THE Hillfoots has many tales and legends, all of them with an element of historical truth.

One such story centres around King's Seat Hill between Tillicoultry and Dollar.

Hundreds of years ago, this hill, like others in the Ochil range, was once covered in trees right up to the summit.

Evidence suggests that among the species of tree were birch, pine, and hazel, but principally oak. Several trunks of this hard, black wood were discovered deeply embedded in the peat mosses there.

Wild animals, such as wolves and wild boars, once roamed freely on these wooded hills, but sometimes, in order to source food, they would make their way to the lower slopes, wreaking havoc in their wake.

The legend goes that there was a very large boar causing a nuisance of itself near the local villages, so much so the people wrote to the king Malcolm Canmore. This dates the incident to the latter half of the 11th century.

In response, a grand hunting match was organised – it was to last just one day, but it was hoped that would be enough.

The king arrived with a few attendants and took up a position at the top of the hill, now known as King's Seat, and waited for the hunt to begin.

Beaters were sent out to flush the animal out from its usual haunts, but their efforts proved fruitless and just as they were about to give up, the boar appeared. It ran through the forest, weaving its way between the trees, hotly pursued by the men.

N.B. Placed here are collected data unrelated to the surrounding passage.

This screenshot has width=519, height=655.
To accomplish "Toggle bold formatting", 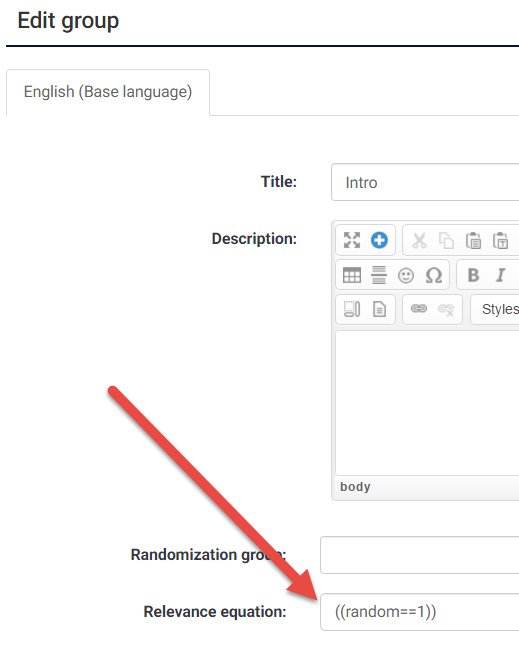I will coord(473,275).
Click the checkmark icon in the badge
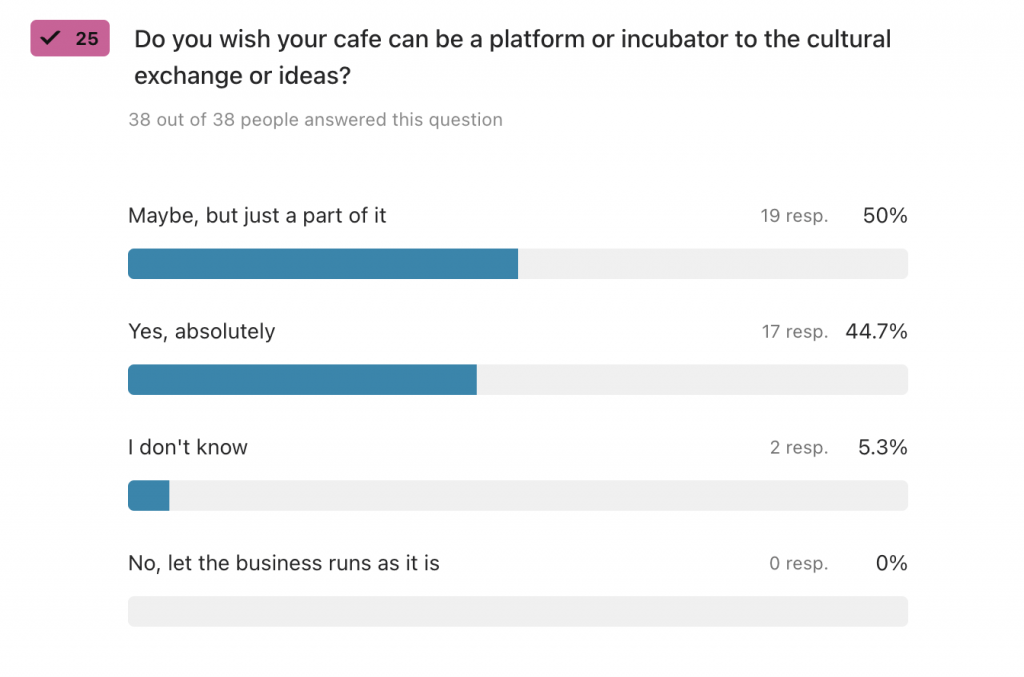The image size is (1024, 677). [x=50, y=38]
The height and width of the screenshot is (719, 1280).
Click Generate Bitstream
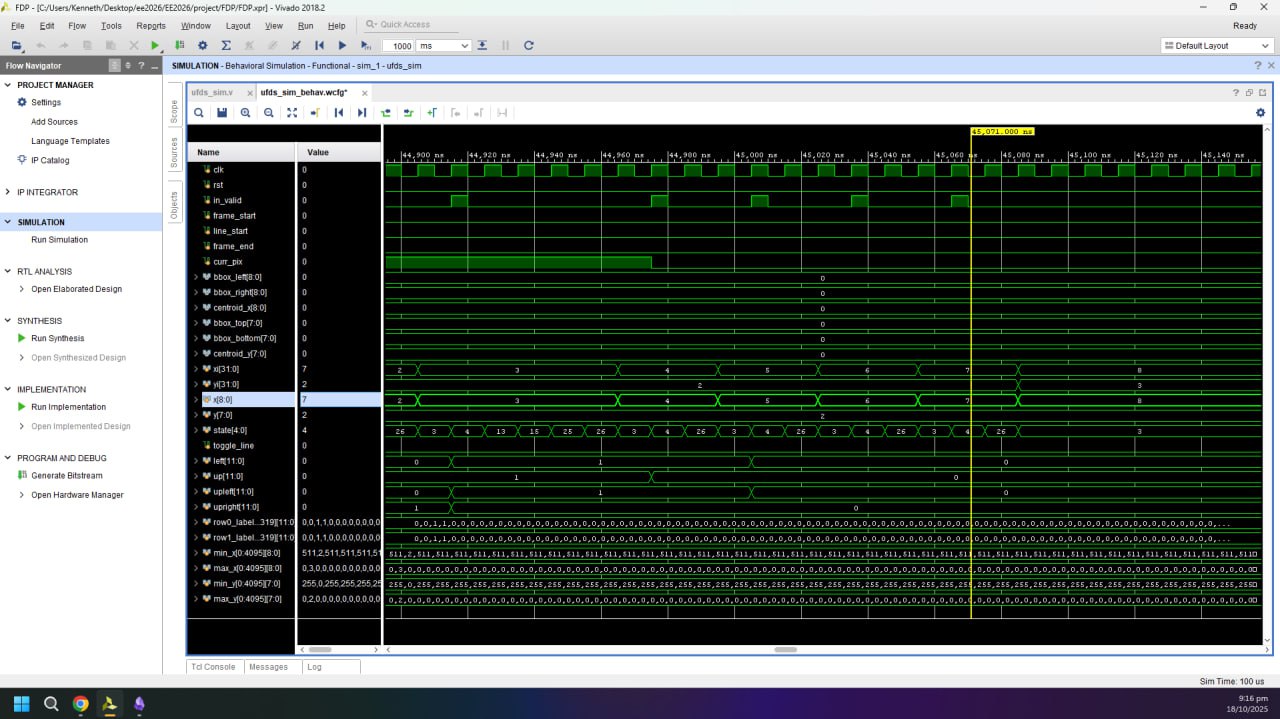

A young man armed with a bow, a quiver full of arrows and a short sword, outran the older men and caught up with the boar. He managed to hit the animal three times, piercing its sides, but by this third hit, it was angry and in pain.

It turned on the boy and ran towards him. It managed to pin him to the ground and inflicted a deep wound on his chest

It was about to attack him again when the huntsman drew his sword and stabbed it, killing it instantly.

After cutting off the head of the boar, the boy managed to make his way to where King Malcolm sat and threw the boar's head at his feet. Within moments, the youth collapsed and died.

It is likely the body of the boar was cooked on a spit over an open fire with the king, his entourage, and the others involved in its slaying, feasting on it. Perhaps even the locals got a share of the meat.